The type 1 T cell-derived cytokine interferon gamma (IFN-gamma) is overexpressed in psoriatic lesional skin. Recently, we have shown that a single high erythemal dose of broad-band ultraviolet B (UVB) irradiation reduces type 1 and favors type 2, i.e. interleukin-4 (IL-4), cytokine expression in normal and psoriatic skin. In this study, we wanted to see whether conventional narrow-band UVB (NB-UVB) therapy (i.e. repeated exposure to nonerythemal doses) also affects type 1/type 2 cytokine expression of T cells present in chronic plaque type psoriatic lesions. Staining of cryostat sections showed decreased expression of both IFN-gamma and IL-4 in situ after NB-UVB therapy. CD4(+) dermal T cell lines, derived from psoriatic lesional skin, displayed significantly decreased intracellular IFN-gamma expression during and after NB-UVB therapy as compared to pretreatment values. Intracellular IL-4 expression was increased in most patients after therapy.
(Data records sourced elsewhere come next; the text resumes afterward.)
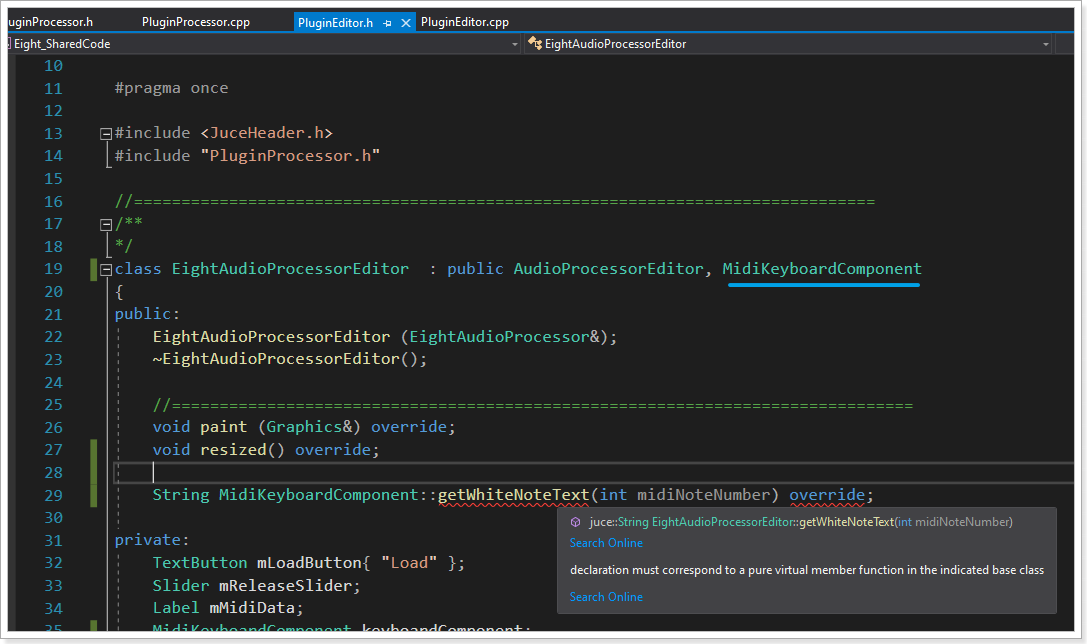
Task: Click the method cube icon in tooltip
Action: 575,522
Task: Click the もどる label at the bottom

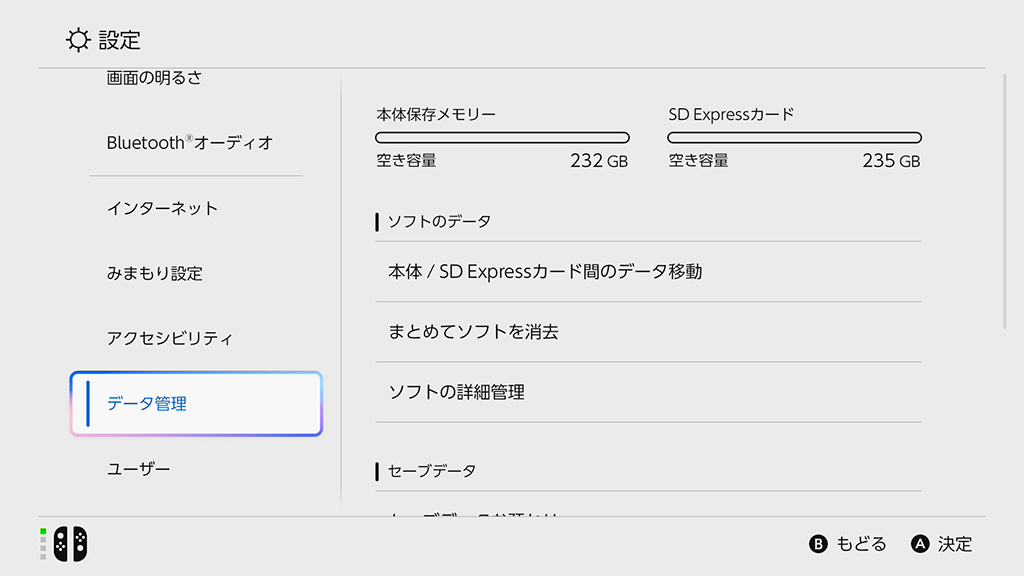Action: [861, 544]
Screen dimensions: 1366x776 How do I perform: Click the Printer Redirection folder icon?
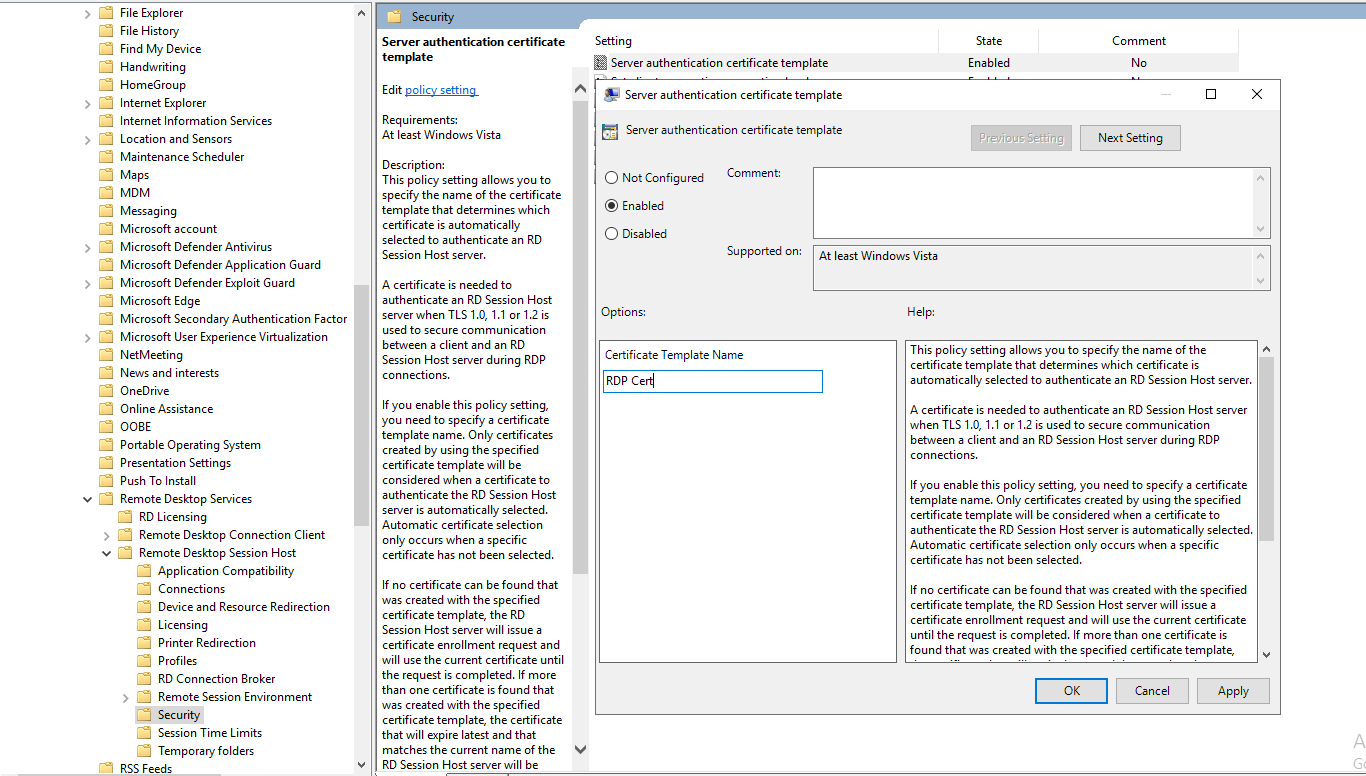(x=143, y=642)
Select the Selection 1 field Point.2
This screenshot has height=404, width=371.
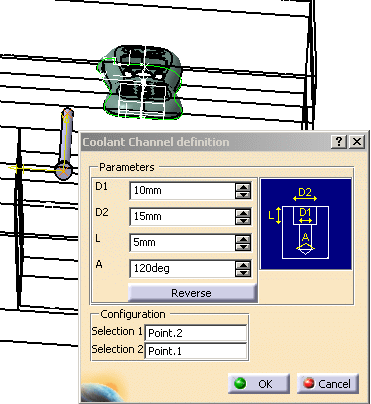(x=196, y=333)
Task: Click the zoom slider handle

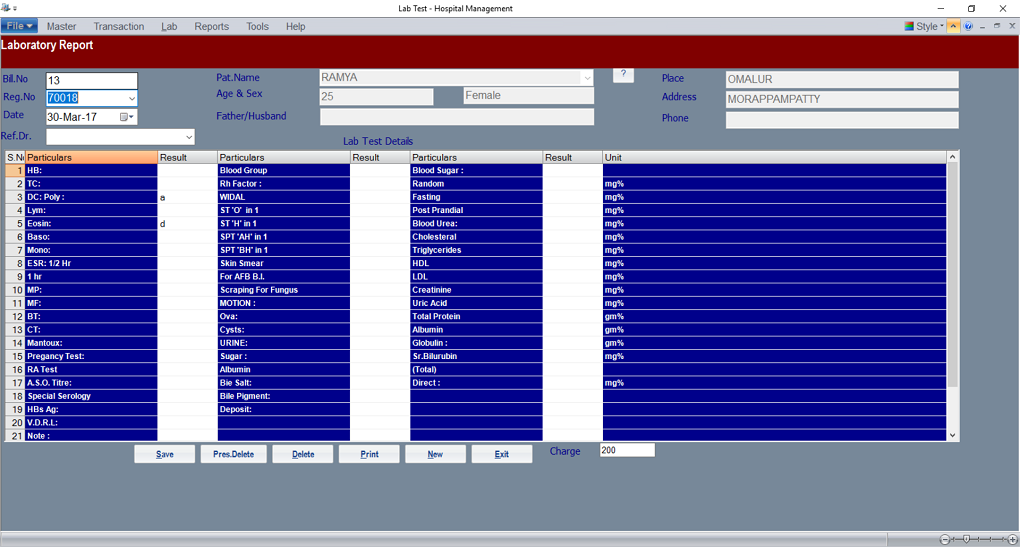Action: point(966,540)
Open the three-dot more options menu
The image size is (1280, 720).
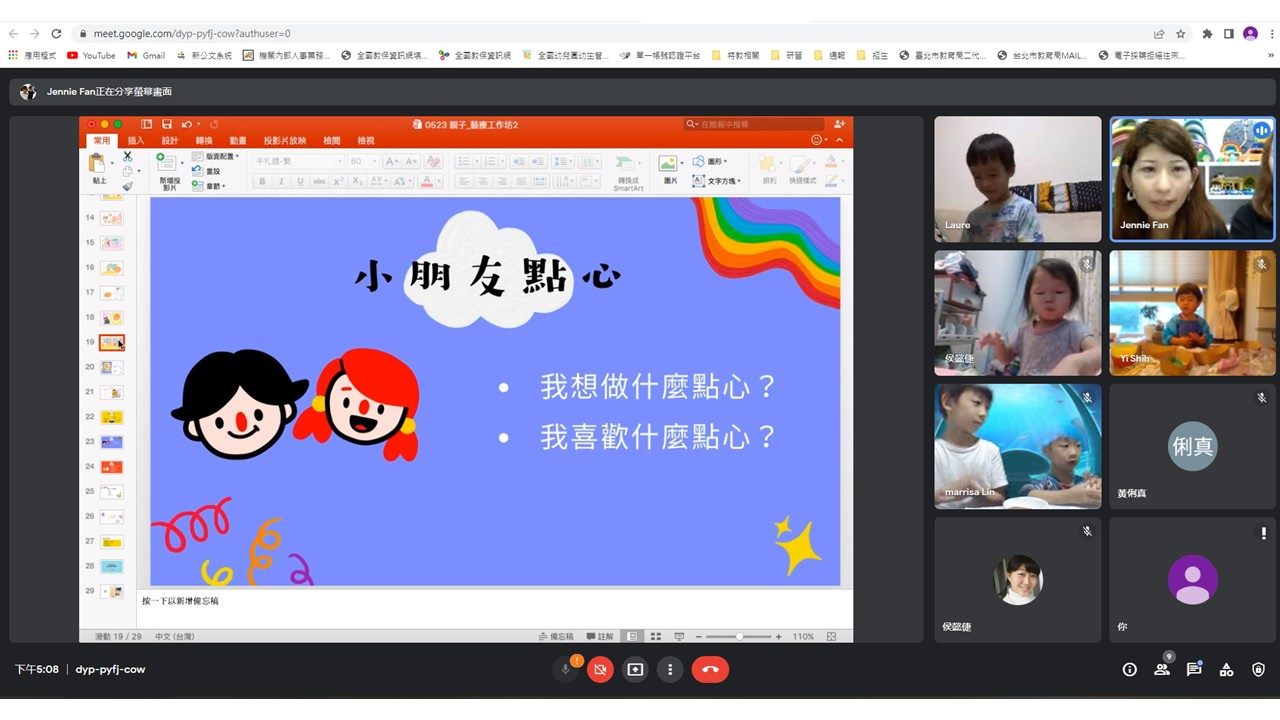tap(670, 670)
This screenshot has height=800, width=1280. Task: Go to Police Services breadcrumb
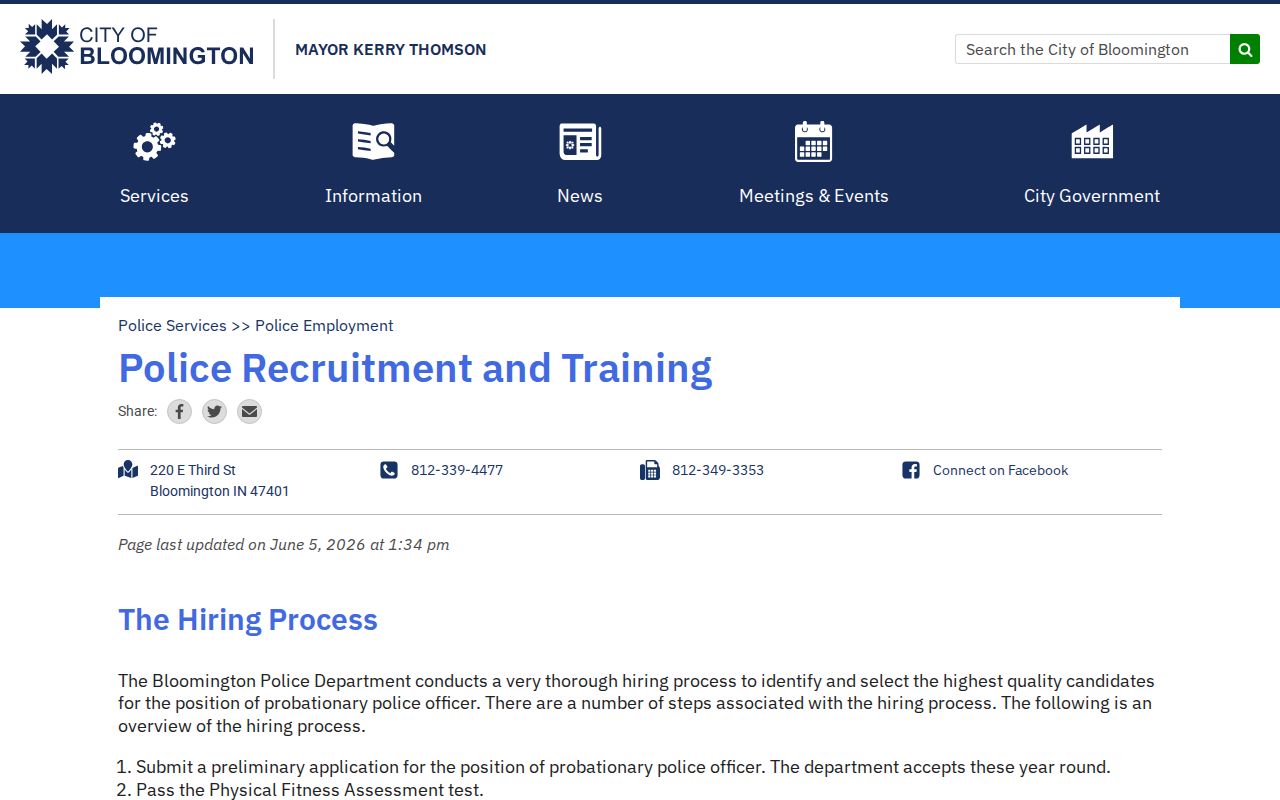coord(172,325)

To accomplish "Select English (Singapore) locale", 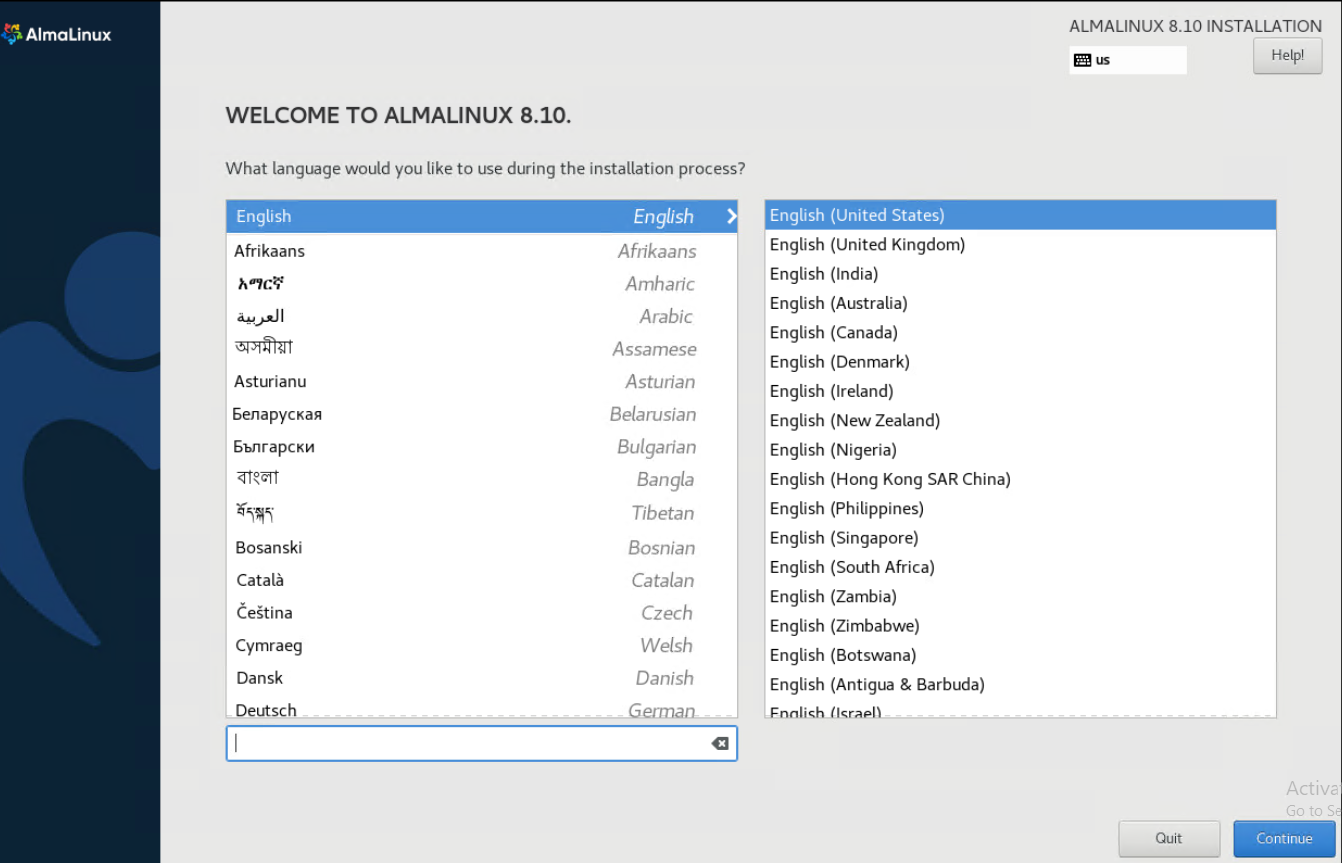I will [x=1020, y=538].
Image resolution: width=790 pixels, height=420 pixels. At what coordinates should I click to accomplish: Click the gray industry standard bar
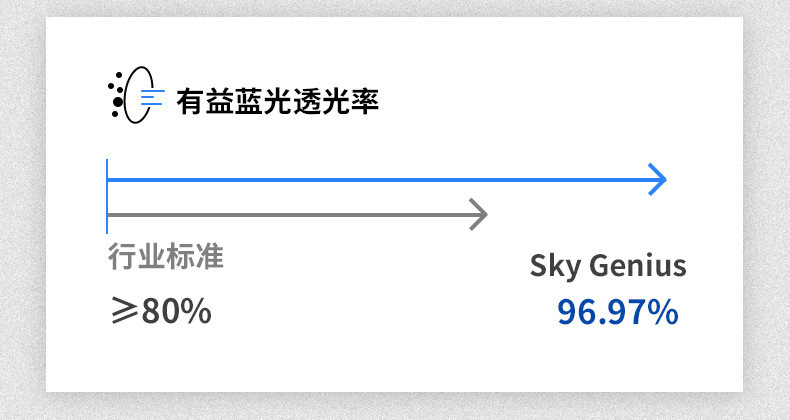tap(290, 214)
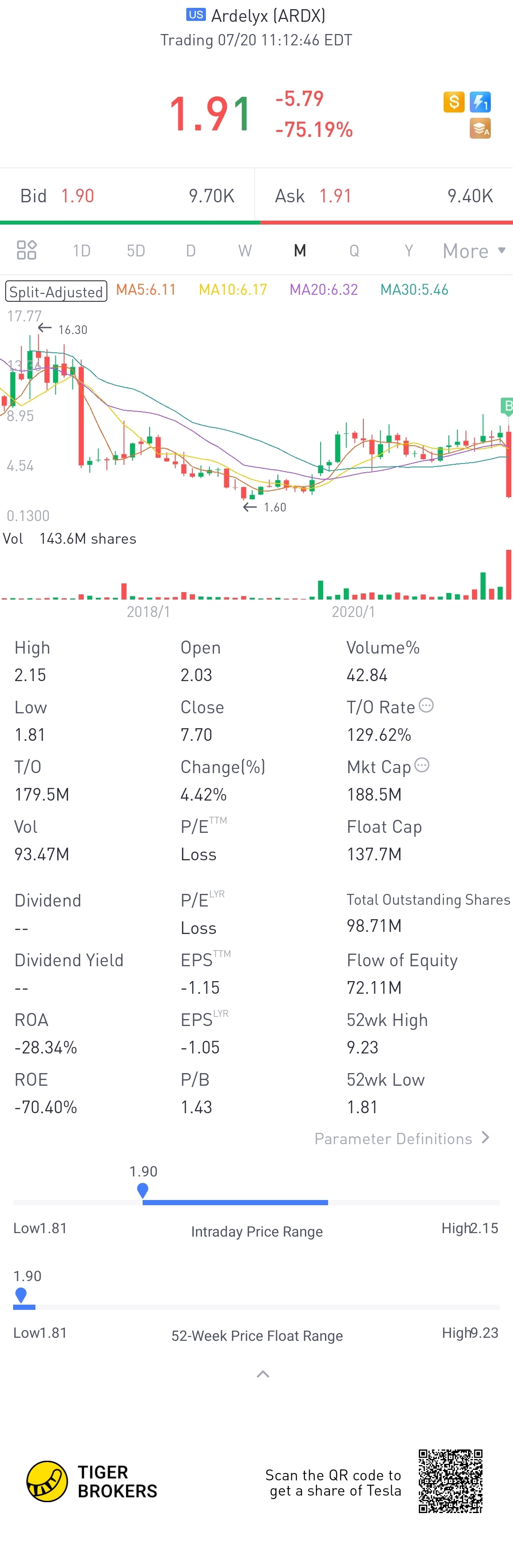Tap the Bid price 1.90
This screenshot has width=513, height=1568.
(77, 196)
Analysis of the supernatants of these stimulated dermal T cells revealed that IFN-gamma production decreased significantly following NB-UVB therapy, whereas IL-4 expression increased in the T cell supernatants from most patients, confirming the intracellular determinations. In addition, IL-10 and transforming growth factor-beta levels in the supernatants appeared to be increased in the majority of patients following UVB therapy. Apart from the well-known killing effect of UVB on T cells, our results show that the improvement in psoriatic skin following NB-UVB therapy is also due to a reduced capacity of the surviving dermal T cells to express the proinflammatory cytokine IFN-gamma.